Escribo este post a raíz de un debate surgido en Twitter por un texto publicado aquí (no lo enlazo porque el autor expresó que no quería que se le diera más repercusión). Un debate que versó sobre los límites del humor. Creo que siendo guionistas es un tema que nos afecta directamente. Sobre todo, claro, a los que escribimos comedia. Así que voy a aprovechar mi oportunidad. Voy a dar mi opinión. Me voy a meter en ese jardín. Que no nos pase ná…
Empezaré diciendo que mi opinión sobre los límites del humor es la misma que expresó muy bien David Broncano aquí:
No creo que existan esos límites. Pienso que se pueden hacer chistes sobre cualquier tema. Cualquiera. Porque, si hay que poner límites en el humor, la pregunta clave no es dónde ponerlos, es quién los pone. ¿Tú, yo, el gobierno, las ONG, la Iglesia, un juez (esto no nos está funcionando bien, por lo que sea)? Así que sí, aguantemos las ofensas. Como se dice en el video, si te ofende un chiste, te tienes que joder.

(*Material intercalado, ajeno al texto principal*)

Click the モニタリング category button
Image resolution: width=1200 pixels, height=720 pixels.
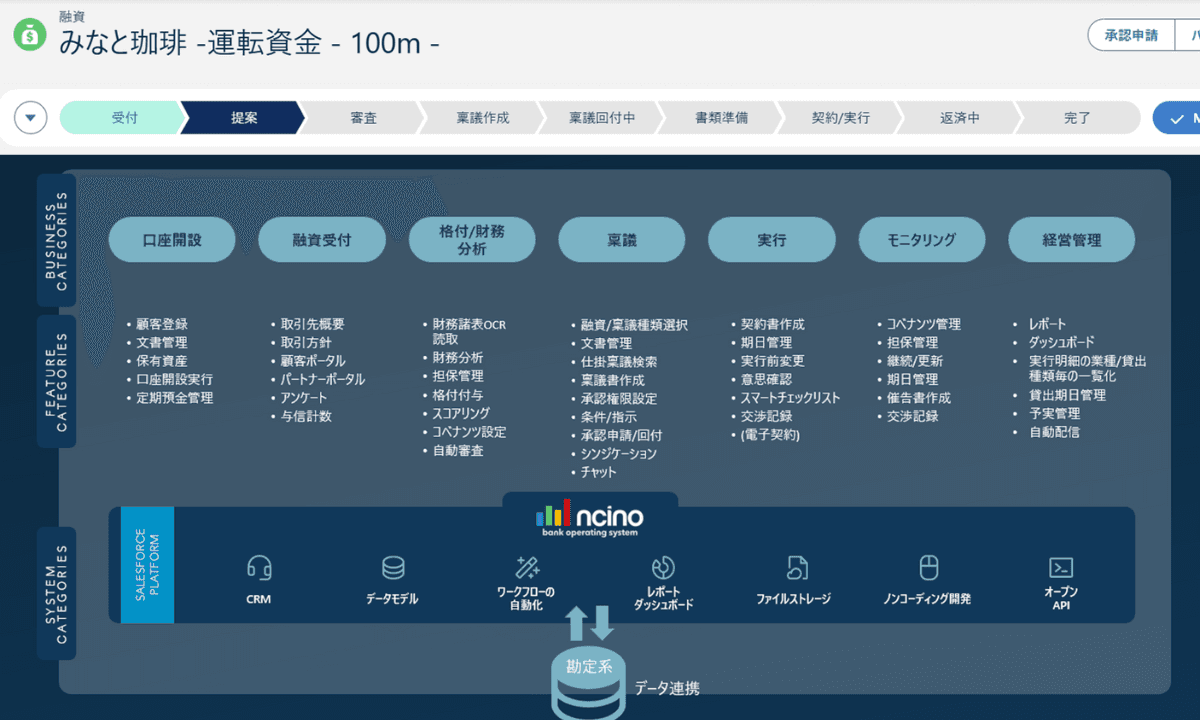tap(921, 240)
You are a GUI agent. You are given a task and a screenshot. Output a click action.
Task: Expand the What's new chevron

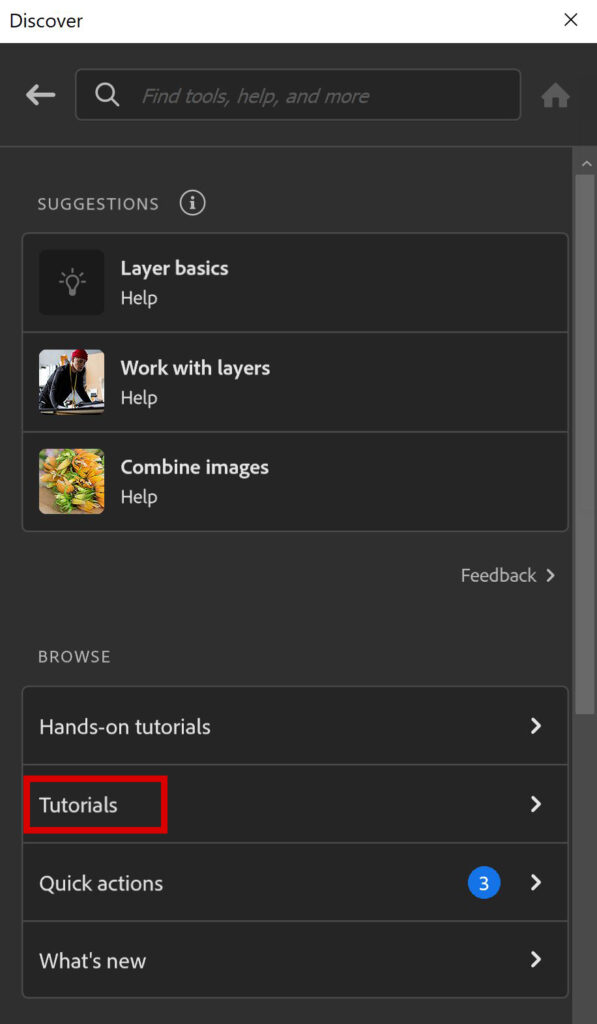pos(536,959)
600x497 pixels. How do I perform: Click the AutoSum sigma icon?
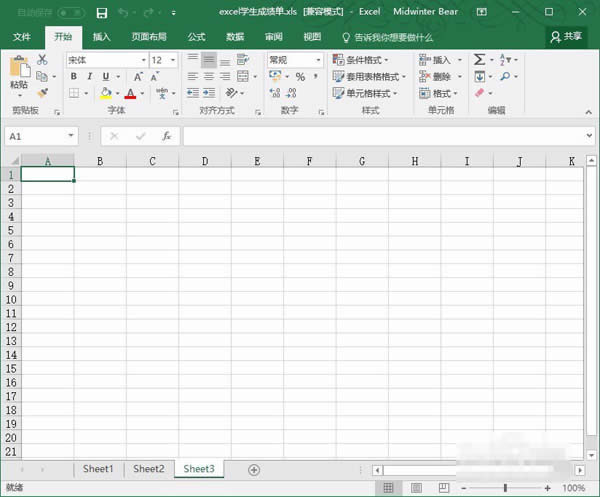[x=479, y=60]
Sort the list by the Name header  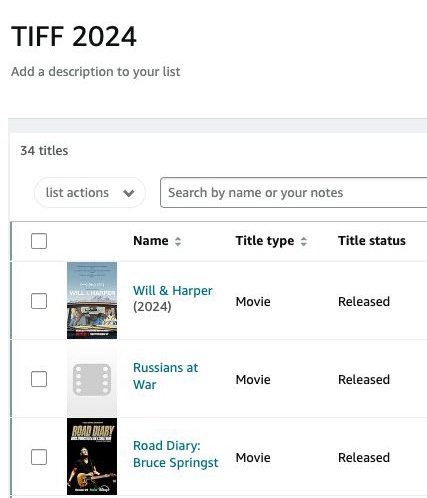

Creo firmemente que soportar que nos ofendan las ideas de los demás es el precio que pagamos para que los demás tengan que soportar que les ofendan las nuestras. Creo que así es como funciona la verdadera libertad de expresión. En dos direcciones. Siempre. Por supuesto, se puede criticar cualquier chiste, cualquier idea, cualquier cosa, siempre que no se entre en la descalificación, el insulto o el acoso, justo como no se está haciendo por todos los bandos imaginables en las redes sociales. (La izquierda, la derecha, da igual. Todos organizan sus cacerías contra lo ofensivo) Sí, se puede criticar cualquier idea. También las nuestras. También las tuyas. También esas que, cuando alguien las critica, tanto te molesta. Esas que te parecen incuestionables.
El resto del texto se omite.